[DATA UNDER STUDY — start]

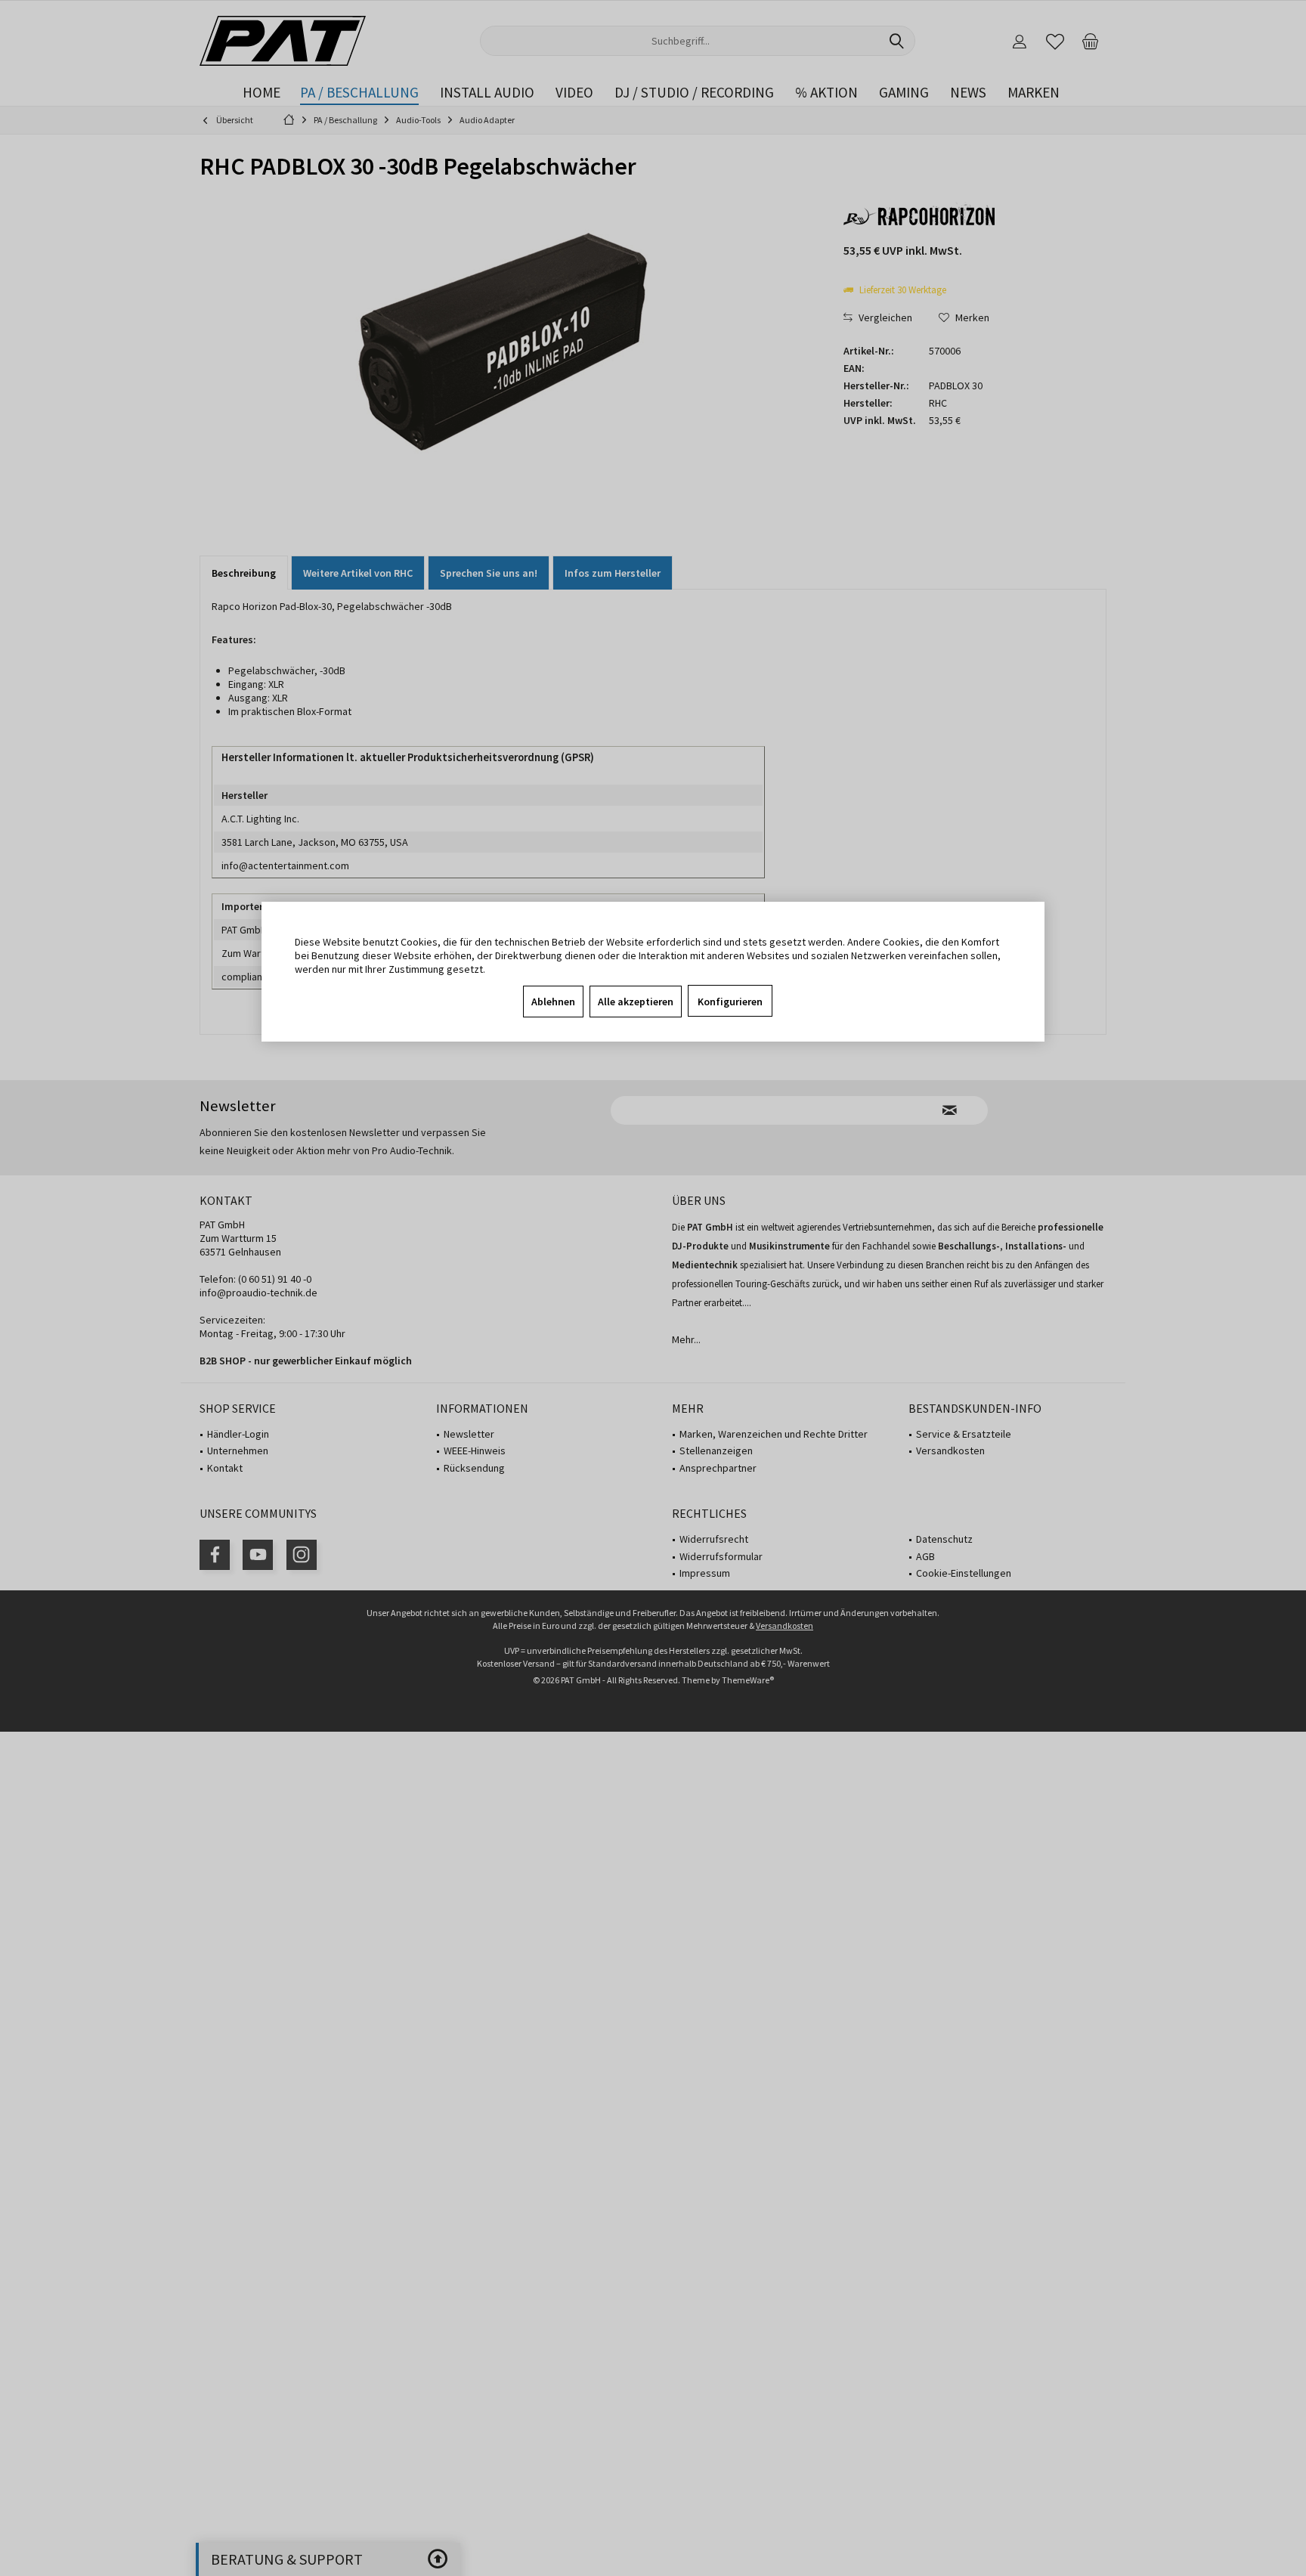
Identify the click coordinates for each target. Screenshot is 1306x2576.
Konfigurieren (730, 1001)
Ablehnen (553, 1001)
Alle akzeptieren (635, 1001)
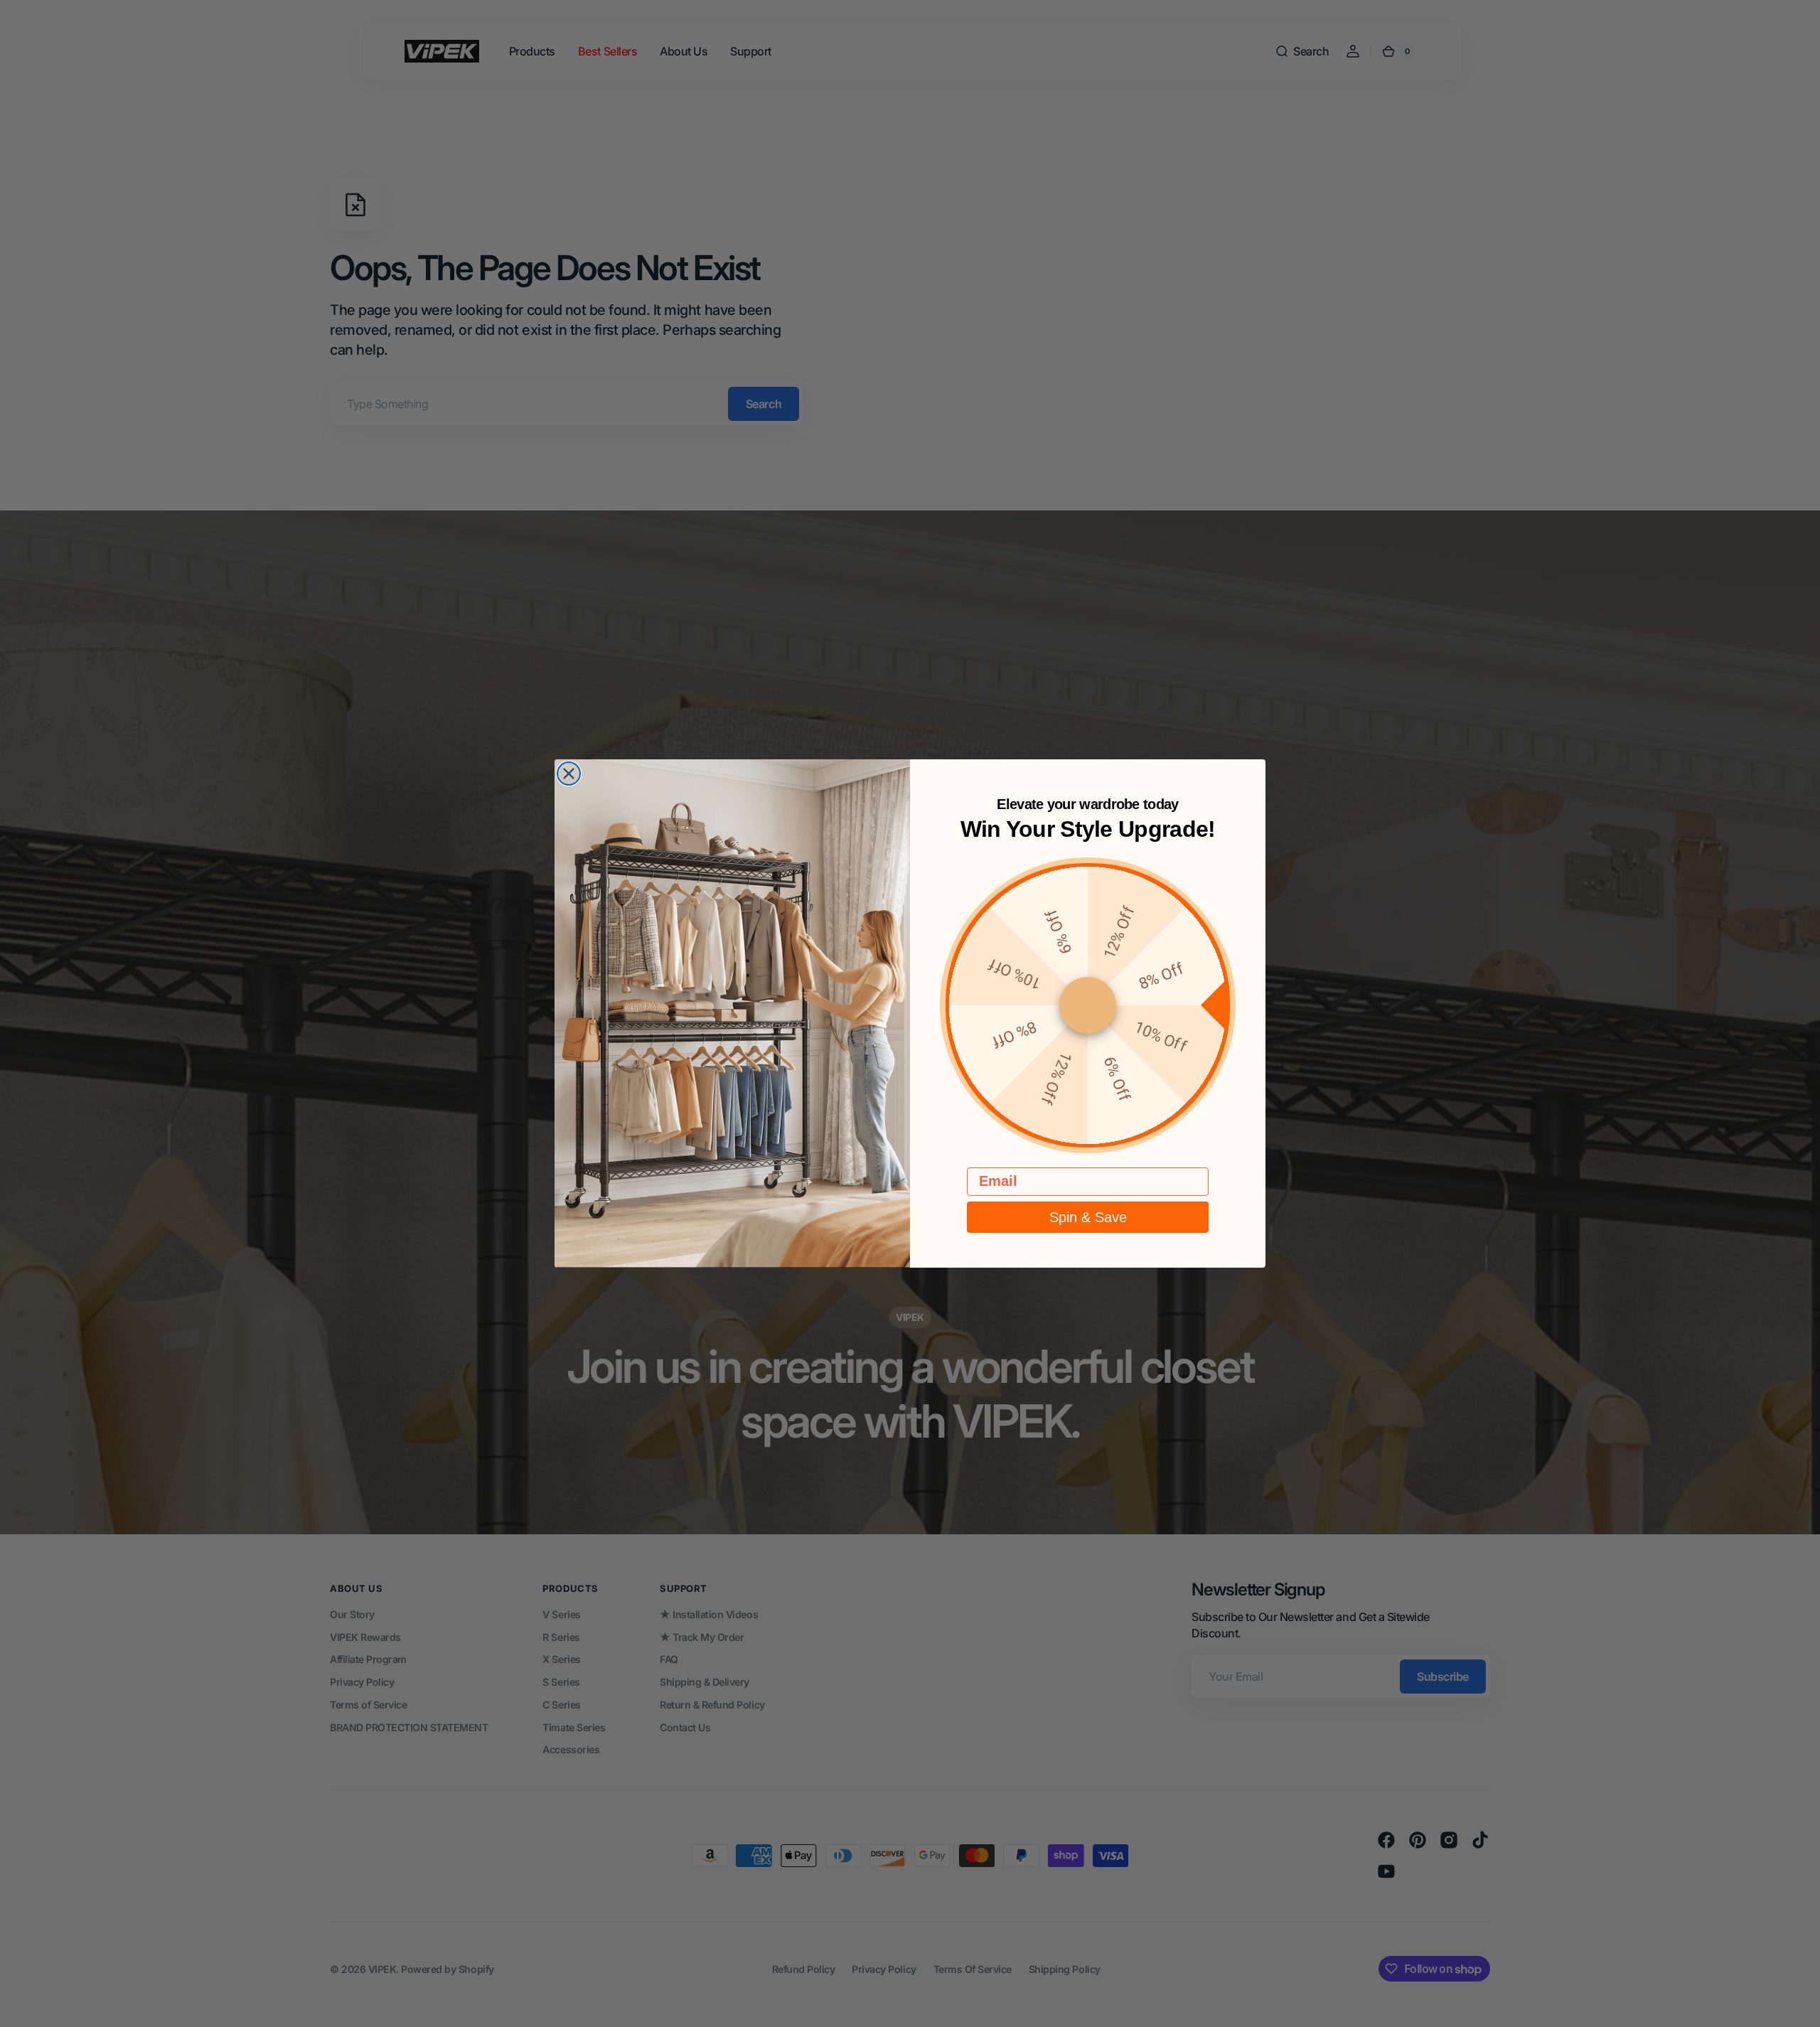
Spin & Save (1088, 1217)
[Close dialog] (568, 773)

[DATA UNDER STUDY — finish]

REQUIRED WORK:
Retype the listing above exactly. Pictures are not part of the copy.

WRITTEN RESPONSE:
Identify the click coordinates for each target. Screenshot is 1306x2576.
Konfigurieren (730, 1001)
Ablehnen (553, 1001)
Alle akzeptieren (635, 1001)
Spin & Save (1088, 1217)
[Close dialog] (568, 773)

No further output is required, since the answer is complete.